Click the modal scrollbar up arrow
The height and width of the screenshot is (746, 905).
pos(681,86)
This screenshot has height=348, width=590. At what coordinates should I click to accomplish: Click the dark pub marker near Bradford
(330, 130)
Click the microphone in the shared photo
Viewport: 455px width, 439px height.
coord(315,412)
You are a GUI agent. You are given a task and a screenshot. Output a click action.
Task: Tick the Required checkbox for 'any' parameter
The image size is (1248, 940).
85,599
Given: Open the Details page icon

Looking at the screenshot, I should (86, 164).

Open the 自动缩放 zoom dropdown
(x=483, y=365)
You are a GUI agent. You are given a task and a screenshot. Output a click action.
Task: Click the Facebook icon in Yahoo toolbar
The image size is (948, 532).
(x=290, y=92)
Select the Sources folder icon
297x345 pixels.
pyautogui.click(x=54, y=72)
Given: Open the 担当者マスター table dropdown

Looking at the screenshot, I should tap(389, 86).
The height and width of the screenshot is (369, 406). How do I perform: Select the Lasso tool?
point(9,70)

···

EXERCISE BRIEF: Write down every entry exactly.

ANSWER FOR THE TASK:
Click the modal scrollbar up arrow
The height and width of the screenshot is (746, 905).
pos(681,86)
This screenshot has height=348, width=590. At what coordinates should I click to accomplish: Click the dark pub marker near Bradford
(330, 130)
Click the microphone in the shared photo
Viewport: 455px width, 439px height.
coord(315,412)
You are a GUI agent. You are given a task and a screenshot. Output a click action.
Task: Tick the Required checkbox for 'any' parameter
The image size is (1248, 940).
85,599
Given: Open the Details page icon

Looking at the screenshot, I should (86, 164).

Open the 自动缩放 zoom dropdown
(x=483, y=365)
You are a GUI agent. You are given a task and a screenshot. Output a click action.
Task: Click the Facebook icon in Yahoo toolbar
The image size is (948, 532).
(x=290, y=92)
Select the Sources folder icon
297x345 pixels.
pyautogui.click(x=54, y=72)
Given: Open the 担当者マスター table dropdown

Looking at the screenshot, I should tap(389, 86).
The height and width of the screenshot is (369, 406). How do I perform: Select the Lasso tool?
point(9,70)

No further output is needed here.